Ø L'assassinat des sœurs de Kiremba ;

Ø L’assassinat d’Ernest Manirumva avec le dossier du trafic des armes y relatif;

Ø Les massacres de Gatumba avec Nzarabu ;

Ø Les massacres de Muyinga ;

Ø L’incendie criminel des différents marchés,

Ø La vente de l’avion présidentiel FALCON 50 ;

Ø Le marché de l’exploitation du Nickel ;

Ø La taxe sur les communications internationales ;

Ø La vente du port de Bujumbura ;

Ø L’argent du pétrole du Nigeria ;

Ø L’argent de la dette ougandaise remboursée ;

Ø L’argent du terrain où est érigée l’ambassade des Etats Unis ;

Ø Les différents terrains de cultures vivrières que vous vous êtes octroyés à travers tout le pays ;

Ø Le terrain de Mwumba où vous avez érigé le fameux stade en expropriant de paisibles citoyens sans indemnité aucune ;

Ø Etc.

Excellence Monsieur le Président,

Certes ces dossiers sont lourds. Mais la meilleure façon de vous en sortir indemne n’est pas de narguer tout le peuple burundais en voulant rester au pouvoir à vie. Plus vous restez, plus le cercle de vos adversaires va s’agrandir. Regardez autour de vous dans votre propre camp, aujourd’hui vous ne savez plus à qui faire confiance.
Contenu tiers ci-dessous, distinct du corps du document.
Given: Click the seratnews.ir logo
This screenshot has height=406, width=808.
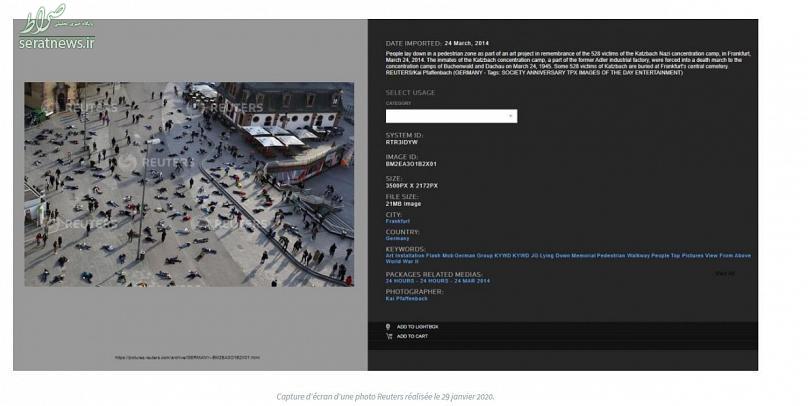Looking at the screenshot, I should pyautogui.click(x=57, y=27).
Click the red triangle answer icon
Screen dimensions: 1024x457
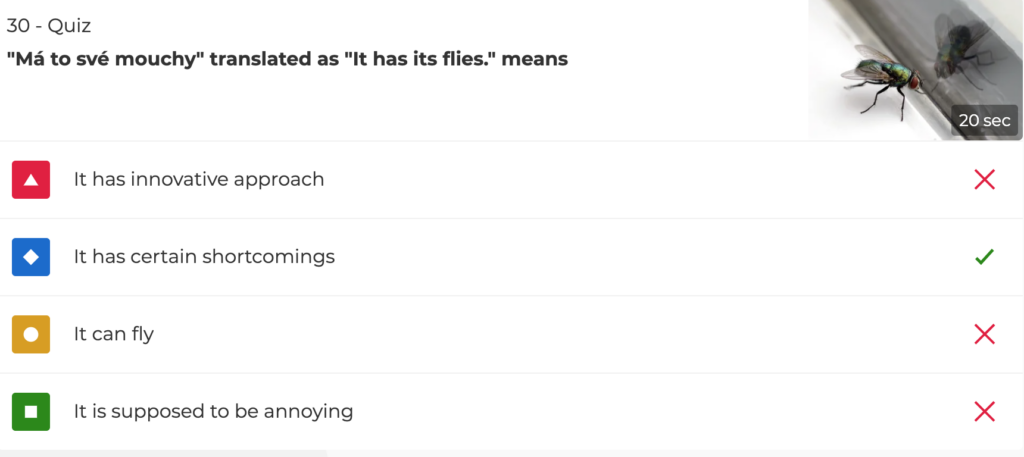[x=31, y=180]
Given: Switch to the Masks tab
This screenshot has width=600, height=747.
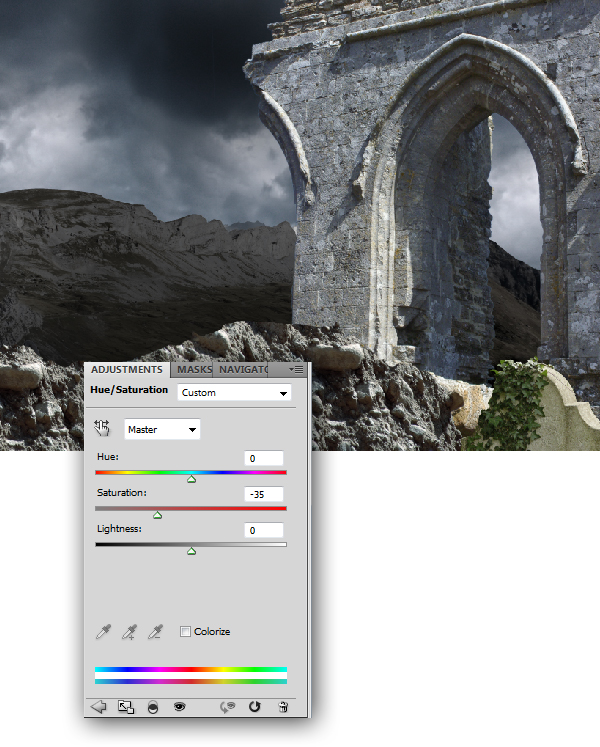Looking at the screenshot, I should pos(193,370).

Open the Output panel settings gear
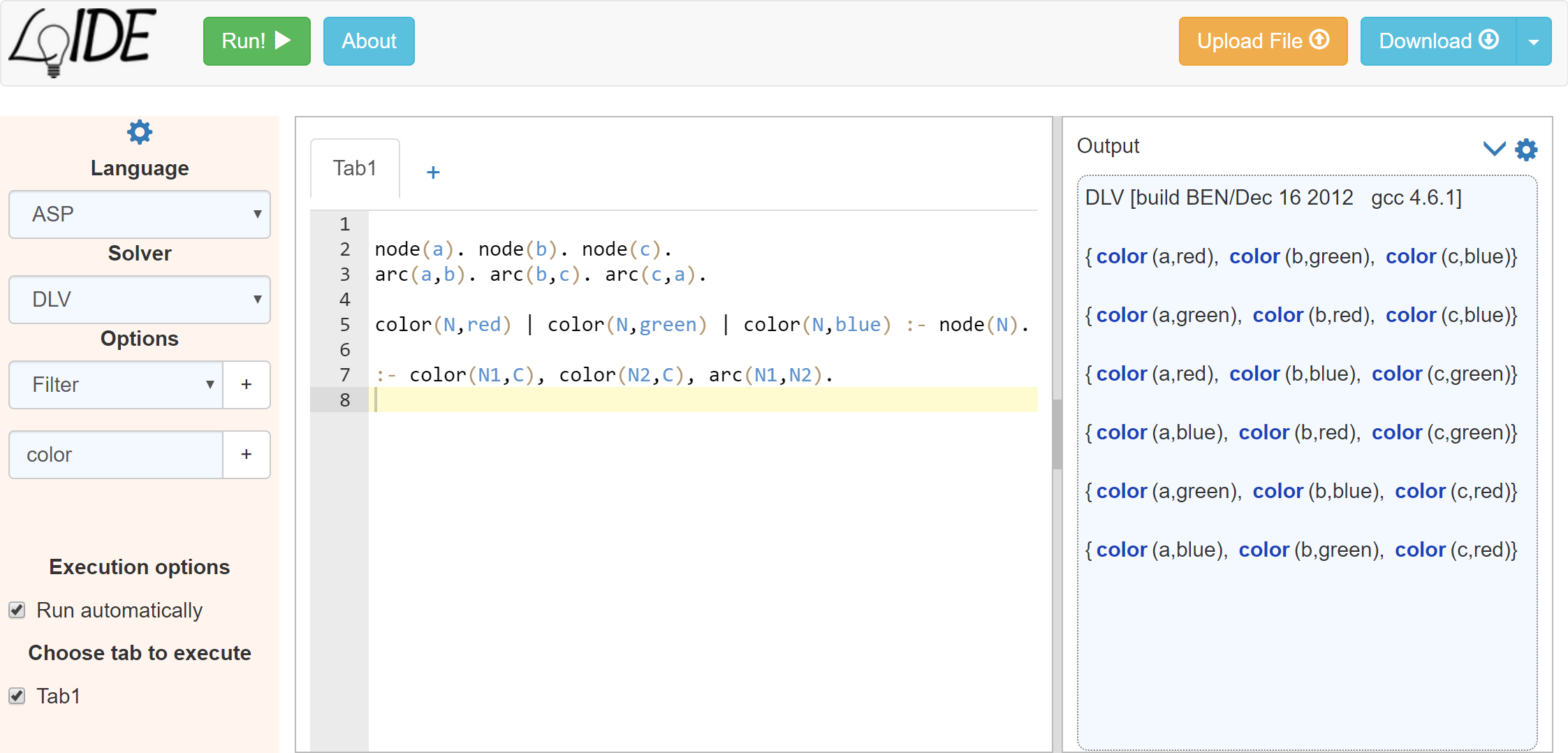tap(1526, 149)

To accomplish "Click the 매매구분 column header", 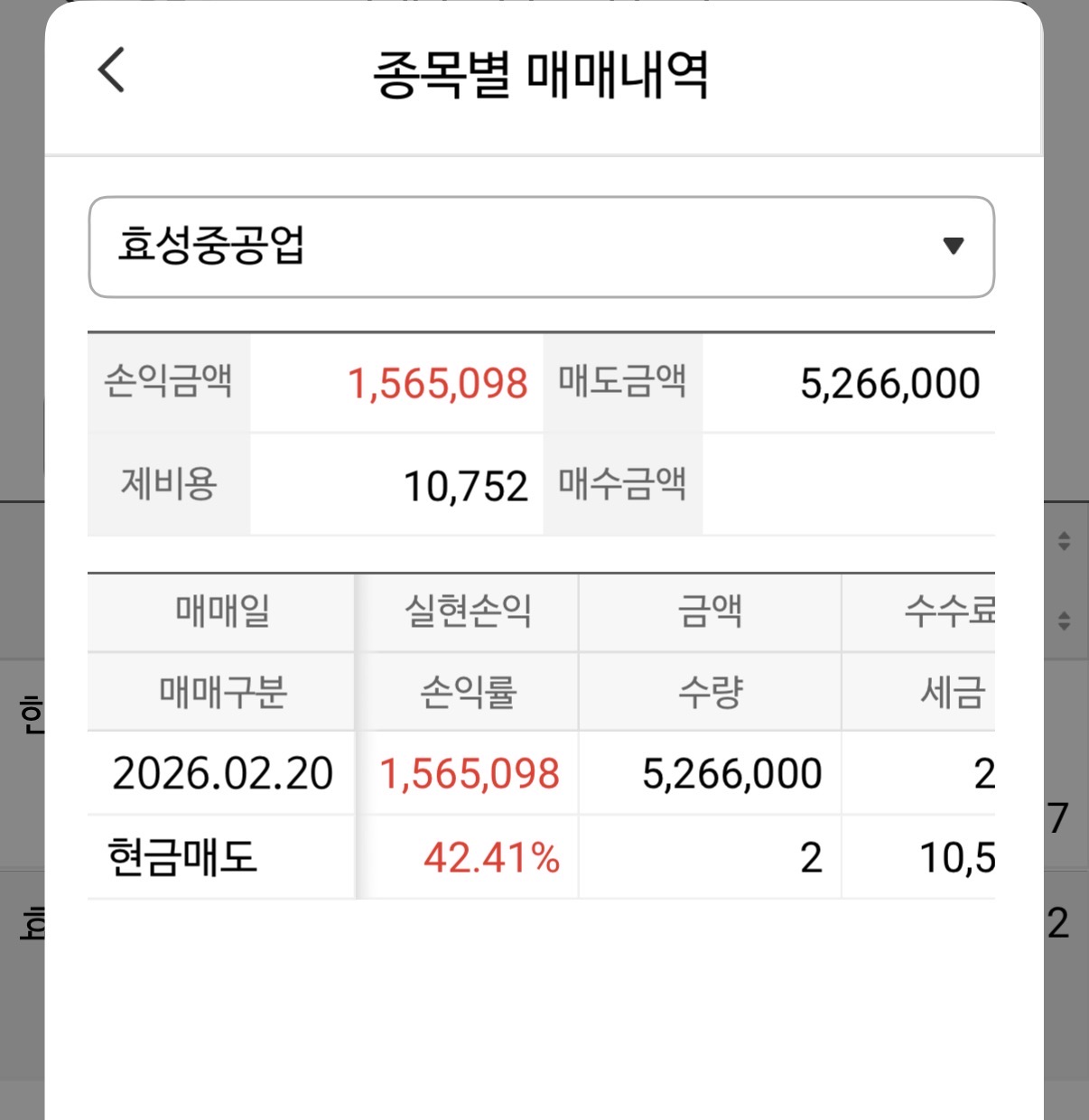I will [x=222, y=692].
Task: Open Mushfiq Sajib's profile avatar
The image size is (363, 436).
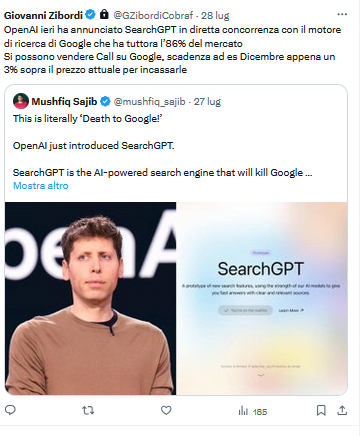Action: pyautogui.click(x=21, y=101)
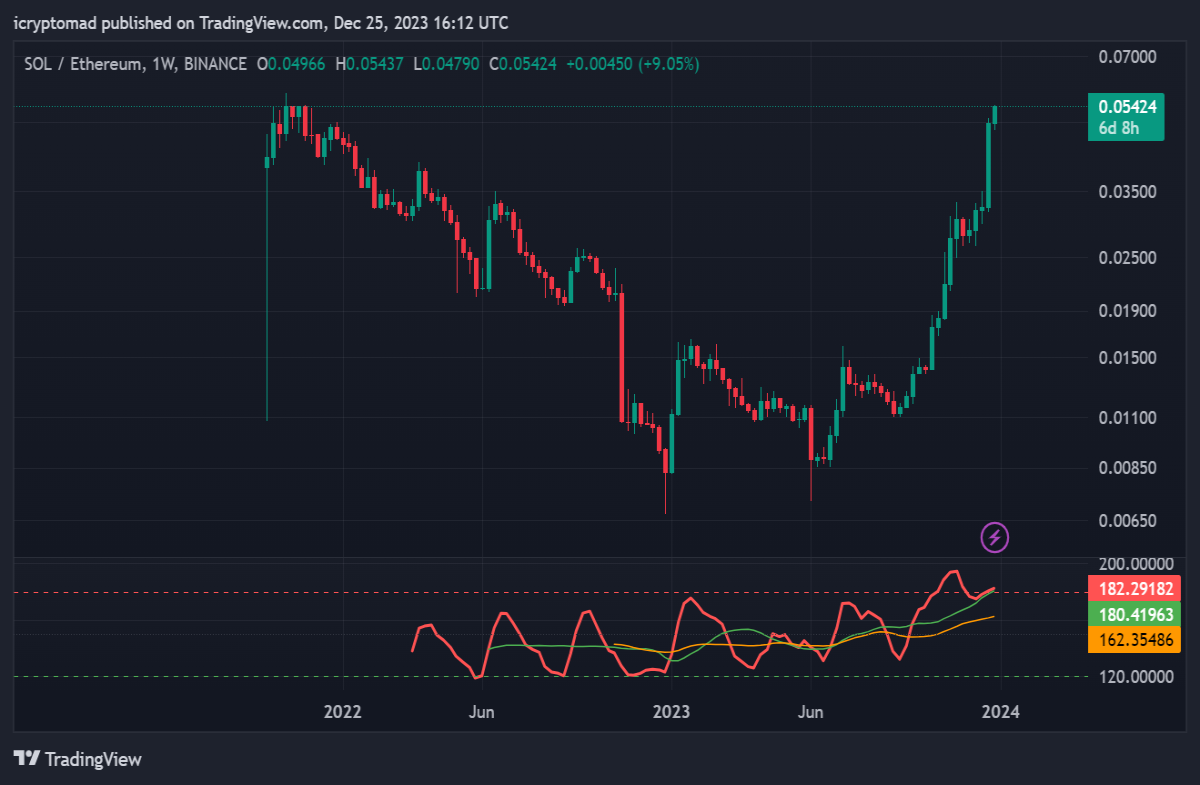The width and height of the screenshot is (1200, 785).
Task: Click the 0.03500 price axis label
Action: (1127, 191)
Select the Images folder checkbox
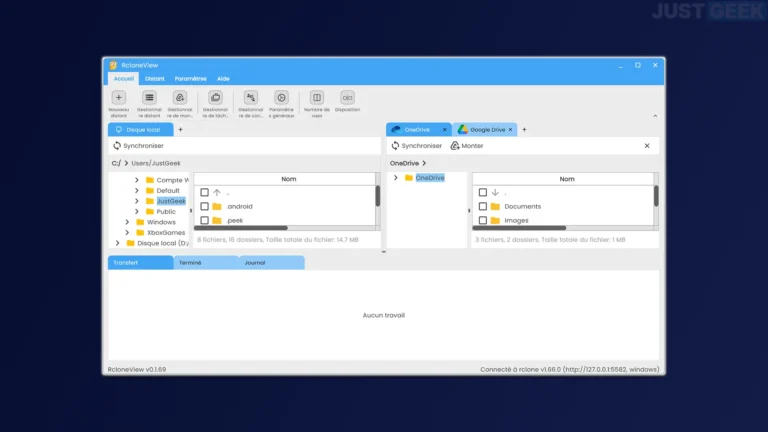This screenshot has width=768, height=432. click(x=482, y=220)

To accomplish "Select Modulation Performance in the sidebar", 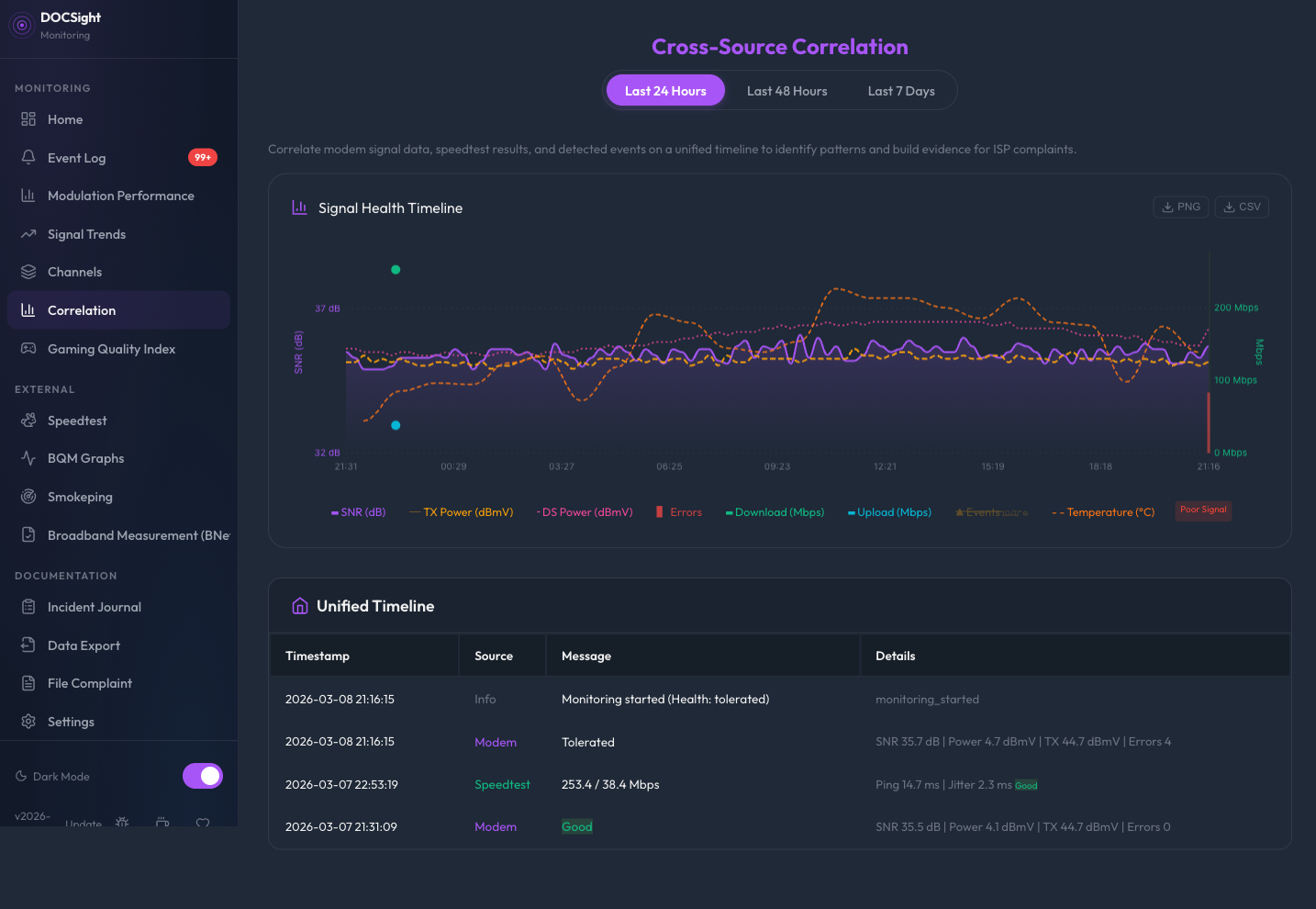I will (x=120, y=195).
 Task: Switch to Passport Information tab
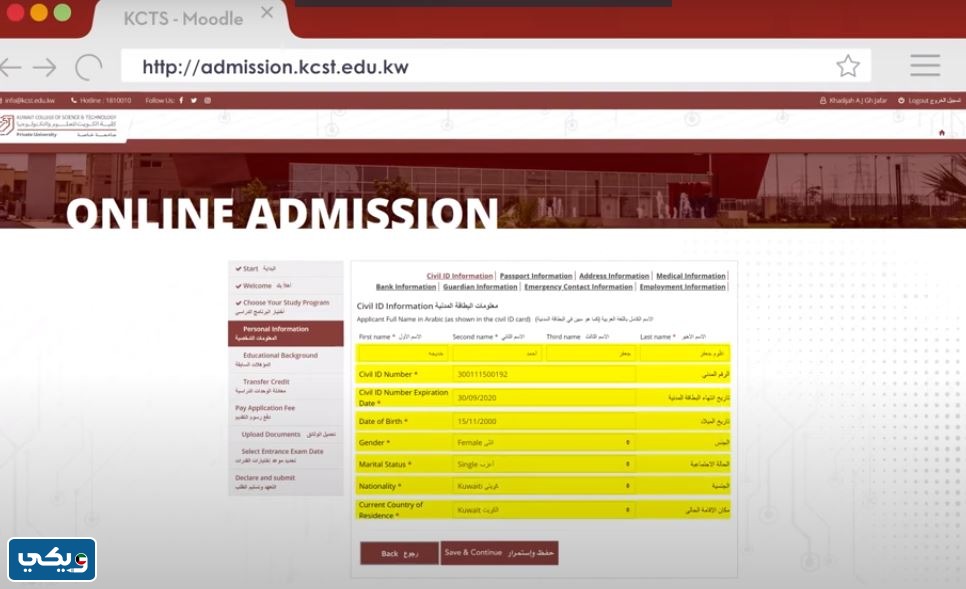pos(536,276)
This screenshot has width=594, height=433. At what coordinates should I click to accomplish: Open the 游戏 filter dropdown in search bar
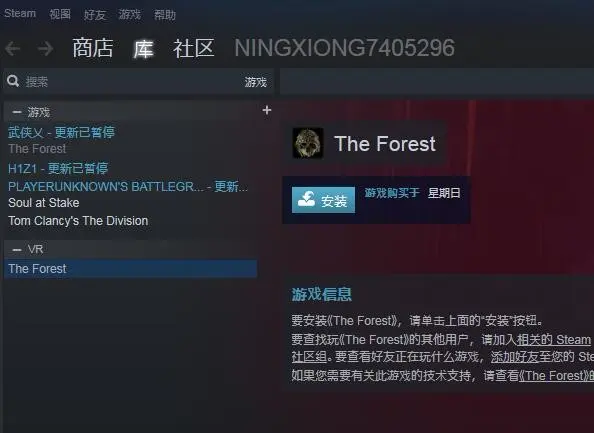tap(255, 82)
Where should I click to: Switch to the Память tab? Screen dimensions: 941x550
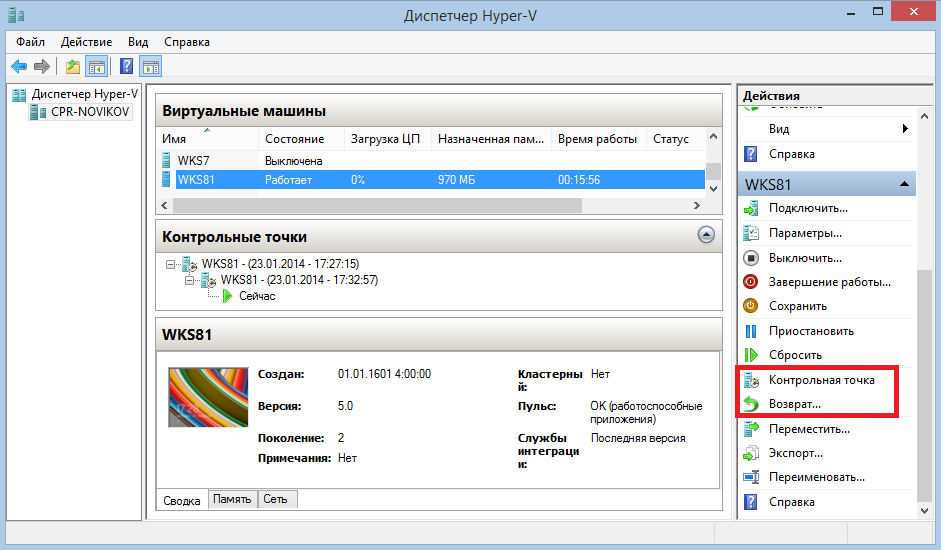point(232,499)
Avec ces biens mal acquis, vous avez réussi à creuser un fossé entre vos anciens compagnons de lutte démunis et une petite classe de bourgeois.  Dès lors la seule façon de vous en sortir, c’est de négocier à temps votre sortie. Vous êtes le produit d’une négociation : vous êtes entré au pouvoir par la porte des négociations, sortez par la même porte et « laisse partir mon peuple vers des lendemains meilleurs ».

Dans cette dynamique prenez le courage à deux mains et négocie avec l'opposition les préalables à l'organisation des élections apaisées, transparentes, inclusives et régulières. Ces préalables sont la libération des prisonniers politiques, le retour des exilés politiques, la libération de l'espace politique, l'abandon des poursuites judiciaires contre les leaders de l'opposition, l'annulation de la mascarade d'enrôlement des électeurs et la mise en place d'une nouvelle commission électorale paritaire. Si ce cadre n'est pas mis en place pour vider ces préalables, vous aurez des élections chaotiques qui vont ternir de plus belle votre image et hypothéquer votre sortie honorable. Vous aurez refuser de libérer le peuple burundais qui a pourtant soif de savourer les délices des vertus de la démocratie véritable.

Dans l’espoir d’une suite favorable, à cette lettre ouverte, je vous prie d’agréer, une fois de plus, Excellence Monsieur le Président, l’assurance de ma haute considération.